UNCONFOUNDED EFFECT ESTIMATES AND CONFIDENCE INTERVALS FROM STRATIFIED DATA
How does stratification control confounding? Confounding, as explained in Chapter 7, comes from the mixing of the effect of the confounding variable with the effect of the exposure. If a variable that is a risk factor for the disease is associated with the exposure in the study population, confounding will result. Confounding occurs because the comparison of exposed with unexposed people is also a comparison of those with differing distributions of the confounding factor. In the trigeminal neuralgia example, comparing men with women was also a comparison of younger people (ie, men in the study) with older people (ie, women in the study). Stratification creates subgroups in which the confounding factor either does not vary at all or does not vary much. Stratification by nominal scale variables, such as sex or country of birth, theoretically results in strata in which the variables of sex or country of birth do not vary; in actuality, there may still be some residual variability because some people may be misclassified into the wrong strata. Stratification by a continuously measured variable, such as age, will result in age categories within which age can vary, although over a restricted range. With either kind of variable, nominal scale or continuous, a stratified analysis proceeds under the assumption that within the categories of the stratification variable there is no meaningful variability of the potential confounding factor. If the stratification variable is continuous, such as age, the more categories that are used to form strata, the less variability by age there can be within those categories.
In some stratified analyses, the end result is nothing more than the presentation of the data within each of the strata, with estimates of rates, risks, or effect estimates for each stratum.
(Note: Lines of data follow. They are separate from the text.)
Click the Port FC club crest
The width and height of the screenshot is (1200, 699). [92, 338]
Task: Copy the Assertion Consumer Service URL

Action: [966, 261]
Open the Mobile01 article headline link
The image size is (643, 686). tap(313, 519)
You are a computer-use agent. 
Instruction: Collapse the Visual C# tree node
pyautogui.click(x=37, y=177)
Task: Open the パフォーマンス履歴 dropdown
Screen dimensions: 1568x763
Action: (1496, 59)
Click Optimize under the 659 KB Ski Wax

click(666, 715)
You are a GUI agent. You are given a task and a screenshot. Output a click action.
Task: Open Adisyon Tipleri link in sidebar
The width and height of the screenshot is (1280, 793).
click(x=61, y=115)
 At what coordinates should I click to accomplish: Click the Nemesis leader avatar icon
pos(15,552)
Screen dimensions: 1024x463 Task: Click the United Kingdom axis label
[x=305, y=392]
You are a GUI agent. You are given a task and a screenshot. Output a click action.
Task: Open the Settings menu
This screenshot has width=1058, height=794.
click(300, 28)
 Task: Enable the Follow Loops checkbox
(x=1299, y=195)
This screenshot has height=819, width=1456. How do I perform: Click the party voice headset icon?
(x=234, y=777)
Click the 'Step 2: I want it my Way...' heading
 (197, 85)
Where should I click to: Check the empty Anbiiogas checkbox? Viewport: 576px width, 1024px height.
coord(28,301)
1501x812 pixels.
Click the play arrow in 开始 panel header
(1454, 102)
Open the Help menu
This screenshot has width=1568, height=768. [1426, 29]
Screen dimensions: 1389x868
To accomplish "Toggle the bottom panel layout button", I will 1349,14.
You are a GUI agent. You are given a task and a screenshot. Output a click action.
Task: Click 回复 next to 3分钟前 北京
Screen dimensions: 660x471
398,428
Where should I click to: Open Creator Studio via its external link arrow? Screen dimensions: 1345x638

Often, however, the investigator hopes to summarize the relation between exposure and disease over the strata. The methods that do so compare exposed and unexposed subjects within each stratum and then aggregate the information from these comparisons over all the strata. The two basic approaches to aggregate the information over strata are referred to as pooling and standardization, representing two different methods for combining the data across the strata.
Pooling is one method for obtaining unconfounded estimates of effect across a set of strata. When pooling is used, it comes with an important assumption: that the effect being estimated is constant across the strata. With this assumption, each stratum can be viewed as providing a separate estimate, referred to as a stratum-specific estimate, of the overall effect. The principle behind pooling is to take an average of these stratum-specific estimates of effect. The average is taken as a weighted average, which is a method of averaging that assigns more weight to some values than to others. In pooling, the weights are assigned so that the strata that provide the most information, which is to say the strata with the most data get the most weight. This weighting is built directly into the formulas for obtaining the pooled estimate. When the data do not conform to the assumption that the effect is constant across all strata, pooling is not applicable. In that situation, it is still possible to obtain an unconfounded summary estimate of the effect over the strata using standardization, which is discussed later.